For the past few years, the Texas Observer has been tracking the under-funded and inadequate Texas state institutions for the mentally disabled. Workers at one such institution made international headlines when footage of resident “fight-clubs,” organized by guards, found its way to CNN. The September-October 2008 issue of Utne Readerhighlighted one of the Observer‘s findings: “The culprit behind some 1,266 incidents of abuse in the past three fiscal years…is a systemic failure to fund enough qualified workers to provide decent care.”
The U.S. Department of Justice, after conducting its own investigation, threatened to sue the state of Texas if it didn’t clean up its act, and quickly. The state did not act quickly, but it did act.
In June, the Observer delivered some good news.
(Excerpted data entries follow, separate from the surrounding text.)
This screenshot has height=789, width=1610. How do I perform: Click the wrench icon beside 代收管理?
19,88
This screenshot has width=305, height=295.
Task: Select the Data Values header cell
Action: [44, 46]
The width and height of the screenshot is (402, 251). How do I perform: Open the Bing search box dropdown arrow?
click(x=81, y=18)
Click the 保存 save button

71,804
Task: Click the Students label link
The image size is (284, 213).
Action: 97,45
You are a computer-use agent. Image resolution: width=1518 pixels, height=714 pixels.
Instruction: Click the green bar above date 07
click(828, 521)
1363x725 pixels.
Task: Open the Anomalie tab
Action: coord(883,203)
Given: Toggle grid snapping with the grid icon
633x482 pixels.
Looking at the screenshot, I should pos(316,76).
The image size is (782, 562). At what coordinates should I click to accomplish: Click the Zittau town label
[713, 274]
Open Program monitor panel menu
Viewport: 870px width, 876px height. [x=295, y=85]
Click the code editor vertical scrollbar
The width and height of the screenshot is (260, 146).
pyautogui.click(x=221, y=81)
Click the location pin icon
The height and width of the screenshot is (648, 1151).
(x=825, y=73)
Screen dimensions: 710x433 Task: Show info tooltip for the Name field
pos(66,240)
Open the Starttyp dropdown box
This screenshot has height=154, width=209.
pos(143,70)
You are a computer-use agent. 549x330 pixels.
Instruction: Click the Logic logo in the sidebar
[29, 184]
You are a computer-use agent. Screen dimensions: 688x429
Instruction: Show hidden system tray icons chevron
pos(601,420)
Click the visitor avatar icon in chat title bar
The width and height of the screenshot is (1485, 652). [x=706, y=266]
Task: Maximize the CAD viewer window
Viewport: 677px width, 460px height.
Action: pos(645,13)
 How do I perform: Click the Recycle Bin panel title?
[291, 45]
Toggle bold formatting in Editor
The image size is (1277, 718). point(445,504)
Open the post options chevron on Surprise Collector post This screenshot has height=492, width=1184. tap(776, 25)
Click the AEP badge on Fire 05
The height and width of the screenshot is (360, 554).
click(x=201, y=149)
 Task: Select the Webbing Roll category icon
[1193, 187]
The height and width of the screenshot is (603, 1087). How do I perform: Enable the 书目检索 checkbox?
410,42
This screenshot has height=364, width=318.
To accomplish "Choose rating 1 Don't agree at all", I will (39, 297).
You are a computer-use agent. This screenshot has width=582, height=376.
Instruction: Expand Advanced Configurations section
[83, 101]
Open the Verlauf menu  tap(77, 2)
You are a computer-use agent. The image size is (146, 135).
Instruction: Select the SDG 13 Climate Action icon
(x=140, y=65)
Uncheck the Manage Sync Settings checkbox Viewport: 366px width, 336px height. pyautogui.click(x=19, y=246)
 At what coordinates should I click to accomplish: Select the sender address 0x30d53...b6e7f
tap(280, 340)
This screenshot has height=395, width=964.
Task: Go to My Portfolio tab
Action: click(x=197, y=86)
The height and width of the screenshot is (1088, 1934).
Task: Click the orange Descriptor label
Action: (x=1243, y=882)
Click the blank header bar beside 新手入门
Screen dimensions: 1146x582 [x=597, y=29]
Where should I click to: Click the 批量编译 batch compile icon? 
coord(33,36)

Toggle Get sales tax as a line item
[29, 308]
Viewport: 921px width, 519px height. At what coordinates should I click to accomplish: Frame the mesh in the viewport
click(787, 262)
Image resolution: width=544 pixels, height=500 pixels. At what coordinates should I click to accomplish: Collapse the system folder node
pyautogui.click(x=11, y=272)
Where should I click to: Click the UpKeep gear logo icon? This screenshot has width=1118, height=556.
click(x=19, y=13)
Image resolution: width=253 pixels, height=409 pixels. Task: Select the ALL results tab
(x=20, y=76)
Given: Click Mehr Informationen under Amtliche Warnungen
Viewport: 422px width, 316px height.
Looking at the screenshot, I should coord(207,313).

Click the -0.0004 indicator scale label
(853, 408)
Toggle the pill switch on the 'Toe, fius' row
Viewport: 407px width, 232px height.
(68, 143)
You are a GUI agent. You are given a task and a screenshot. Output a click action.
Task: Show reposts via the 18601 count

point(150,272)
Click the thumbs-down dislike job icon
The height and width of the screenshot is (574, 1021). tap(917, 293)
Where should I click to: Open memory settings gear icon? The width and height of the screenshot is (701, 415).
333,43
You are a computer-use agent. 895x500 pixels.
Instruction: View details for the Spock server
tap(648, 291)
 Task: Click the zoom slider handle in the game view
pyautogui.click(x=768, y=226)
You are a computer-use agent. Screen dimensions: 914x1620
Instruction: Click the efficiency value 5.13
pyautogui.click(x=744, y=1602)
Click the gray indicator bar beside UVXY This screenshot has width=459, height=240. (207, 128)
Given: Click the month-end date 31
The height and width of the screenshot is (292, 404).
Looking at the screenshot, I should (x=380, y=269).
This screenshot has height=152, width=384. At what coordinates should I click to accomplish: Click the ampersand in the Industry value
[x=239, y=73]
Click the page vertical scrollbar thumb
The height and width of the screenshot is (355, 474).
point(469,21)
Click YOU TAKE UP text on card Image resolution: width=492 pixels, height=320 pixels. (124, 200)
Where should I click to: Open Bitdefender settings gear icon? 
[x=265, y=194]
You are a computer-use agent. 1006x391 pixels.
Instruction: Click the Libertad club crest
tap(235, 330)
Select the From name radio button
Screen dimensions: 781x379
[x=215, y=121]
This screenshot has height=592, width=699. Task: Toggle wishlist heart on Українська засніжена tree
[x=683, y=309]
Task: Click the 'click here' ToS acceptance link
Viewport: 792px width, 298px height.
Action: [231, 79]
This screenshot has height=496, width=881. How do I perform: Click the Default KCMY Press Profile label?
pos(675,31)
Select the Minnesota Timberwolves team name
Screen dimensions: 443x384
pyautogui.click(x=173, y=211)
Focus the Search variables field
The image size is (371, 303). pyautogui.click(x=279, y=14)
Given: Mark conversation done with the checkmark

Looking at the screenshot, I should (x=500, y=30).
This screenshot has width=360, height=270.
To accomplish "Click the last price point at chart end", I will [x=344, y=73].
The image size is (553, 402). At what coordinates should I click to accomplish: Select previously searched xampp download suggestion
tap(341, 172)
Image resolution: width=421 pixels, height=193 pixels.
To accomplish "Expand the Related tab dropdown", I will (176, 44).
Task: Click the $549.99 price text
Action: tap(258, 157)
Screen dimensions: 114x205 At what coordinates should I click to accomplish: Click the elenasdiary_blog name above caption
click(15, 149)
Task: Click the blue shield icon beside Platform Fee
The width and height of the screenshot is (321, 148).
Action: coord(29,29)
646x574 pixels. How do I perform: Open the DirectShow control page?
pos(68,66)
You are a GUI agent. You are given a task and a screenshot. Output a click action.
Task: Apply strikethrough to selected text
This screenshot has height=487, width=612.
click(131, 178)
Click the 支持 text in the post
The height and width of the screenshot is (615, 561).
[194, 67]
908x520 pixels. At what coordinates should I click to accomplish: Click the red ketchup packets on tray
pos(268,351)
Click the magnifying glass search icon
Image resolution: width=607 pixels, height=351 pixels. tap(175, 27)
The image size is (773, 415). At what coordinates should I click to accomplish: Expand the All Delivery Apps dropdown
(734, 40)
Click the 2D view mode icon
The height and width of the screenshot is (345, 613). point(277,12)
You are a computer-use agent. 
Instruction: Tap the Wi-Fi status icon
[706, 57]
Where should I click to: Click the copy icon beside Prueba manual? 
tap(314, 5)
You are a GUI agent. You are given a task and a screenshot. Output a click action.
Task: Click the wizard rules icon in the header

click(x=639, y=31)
The Texas legislature finally voted to add $279 million in state and federal funds to the state school budget throughout the next five years. 1,160 more doctors, dentists, nurses, and direct care workers will be hired.
But one problem lingers: You get what you pay for and workers will still be paid “fast-food wages.” Direct care workers are, on average, the lowest-paid state employees in Texas. If the state doesn’t move to fix this lingering issue, it faces the threat of another Justice Department lawsuit. “The hard work of bettering these sprawling institutions,” writes the Observer, “has only just begun.”